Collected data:
━━━

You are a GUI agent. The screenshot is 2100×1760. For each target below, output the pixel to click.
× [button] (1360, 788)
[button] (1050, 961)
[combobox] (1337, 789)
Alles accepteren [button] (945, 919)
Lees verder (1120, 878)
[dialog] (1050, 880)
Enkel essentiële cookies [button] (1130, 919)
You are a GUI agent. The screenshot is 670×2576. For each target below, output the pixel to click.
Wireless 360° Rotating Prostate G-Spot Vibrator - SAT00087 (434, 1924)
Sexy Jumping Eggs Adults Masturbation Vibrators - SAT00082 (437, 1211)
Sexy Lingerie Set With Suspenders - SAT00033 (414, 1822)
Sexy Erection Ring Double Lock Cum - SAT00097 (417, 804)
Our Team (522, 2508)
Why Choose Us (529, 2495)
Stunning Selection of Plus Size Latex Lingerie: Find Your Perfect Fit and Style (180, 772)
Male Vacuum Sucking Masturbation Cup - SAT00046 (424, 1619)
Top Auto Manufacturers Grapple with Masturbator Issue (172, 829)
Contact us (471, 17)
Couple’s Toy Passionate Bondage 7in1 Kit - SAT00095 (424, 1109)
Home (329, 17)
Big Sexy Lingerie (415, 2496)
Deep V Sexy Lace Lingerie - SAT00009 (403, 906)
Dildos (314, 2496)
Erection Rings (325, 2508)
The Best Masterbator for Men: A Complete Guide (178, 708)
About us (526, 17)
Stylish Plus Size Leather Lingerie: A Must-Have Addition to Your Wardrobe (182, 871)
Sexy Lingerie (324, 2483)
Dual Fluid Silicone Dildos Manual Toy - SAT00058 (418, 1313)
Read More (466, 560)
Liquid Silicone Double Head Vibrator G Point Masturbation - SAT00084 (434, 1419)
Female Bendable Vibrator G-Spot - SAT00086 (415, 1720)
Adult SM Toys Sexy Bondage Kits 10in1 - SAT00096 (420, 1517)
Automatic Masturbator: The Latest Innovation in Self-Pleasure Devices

━━━

- ASSIGNMENT
Pick out the lines above that hold the string "target" and show them.

- EXERCISE OUTPUT
You are a GUI agent. The screenshot is 2100×1760. For each target below, output the pixel to click.
You are a GUI agent. The screenshot is 670×2576. For each target below, output the pixel to click.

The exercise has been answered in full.